Irish prisoners were paid more than €2.5 million in pocket money in the first ten months of last year.
According to details released to Newstalk under the Freedom of Information Act, inmates received a further €4.3 million from their family and friends in all of 2019.
There are more than 4,000 prisoners in 13 jails across the state.
Every inmate receives a daily allowance from the Irish Prison Service, which they can spend to buy items in the tuck shop.
The standard daily rate is €1.70 - but this rises to €2.20 for well-behaved prisoners and is cut to 95 cents for bad behaviour.

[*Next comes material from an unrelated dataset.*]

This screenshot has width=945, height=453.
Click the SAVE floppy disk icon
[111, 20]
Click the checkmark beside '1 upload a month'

Inmates can also get additional payments of up to €3.50 per week for working in areas such as prison kitchens or laundries.
In the first ten months of last year, more than €2.5 million was paid under these schemes.

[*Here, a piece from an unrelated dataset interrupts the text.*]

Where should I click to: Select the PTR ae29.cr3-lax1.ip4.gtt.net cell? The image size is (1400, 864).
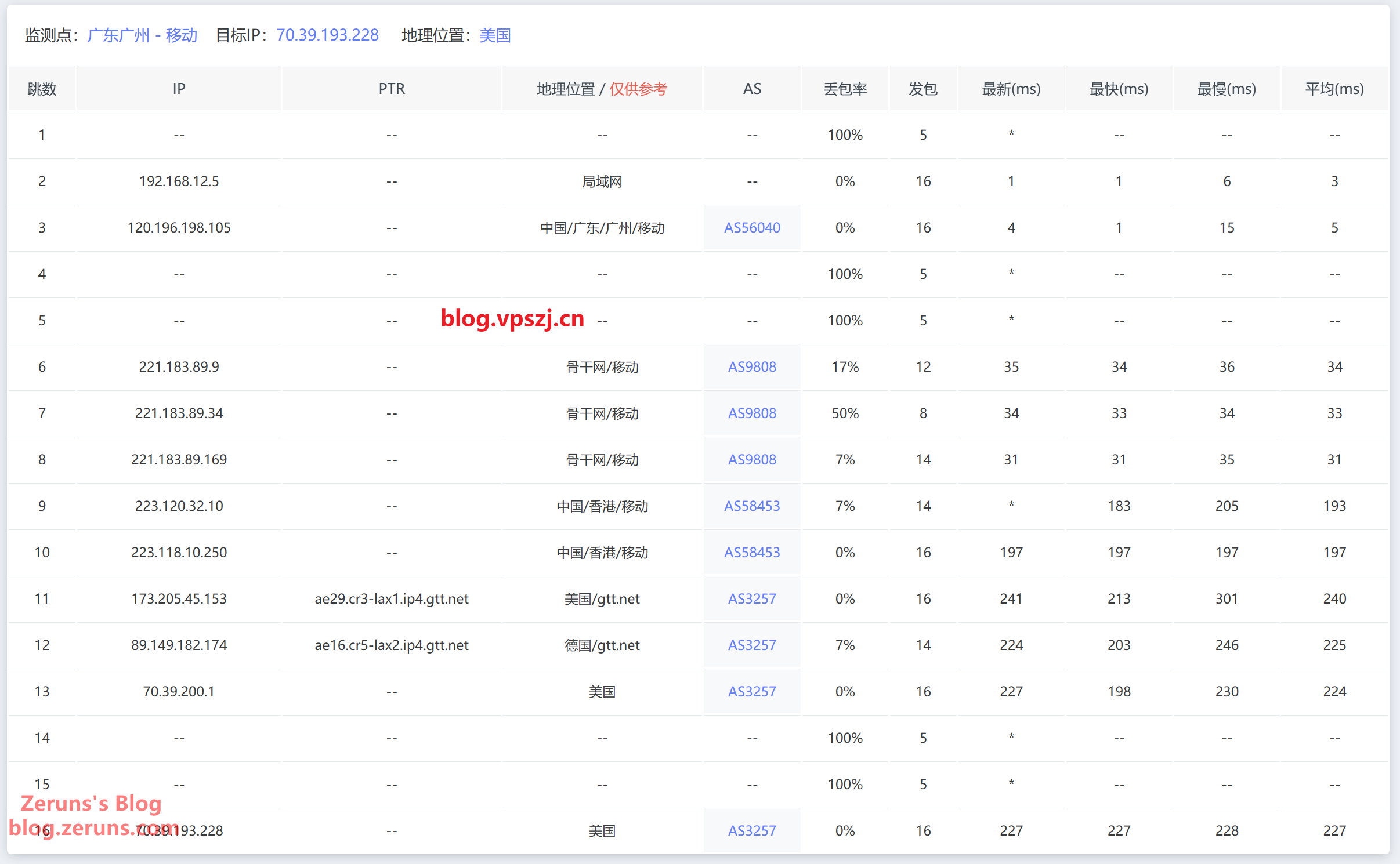392,599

John Lonergan, a former governor of Mountjoy Prison, says the daily allowances are far too low.
He observed: "The basic one is less than €7 a week per prisoner, and the second grade is around €11 per week.
"When you take it that a packet of cigarettes alone would cost over €11, I think it puts into perspective.
"The global figure is misleading in the sense that it's a gross figure - the public might see it as a huge amount of money, but in actual fact it's a very, very tiny amount of money."
In all of last year, prisoners received a further €4.35 million in gifts from family and friends.
Inmates in the country's largest jail - Midlands Prison - received nearly €871,000, while those in Mountjoy Prison - the second biggest - got more than €805,000.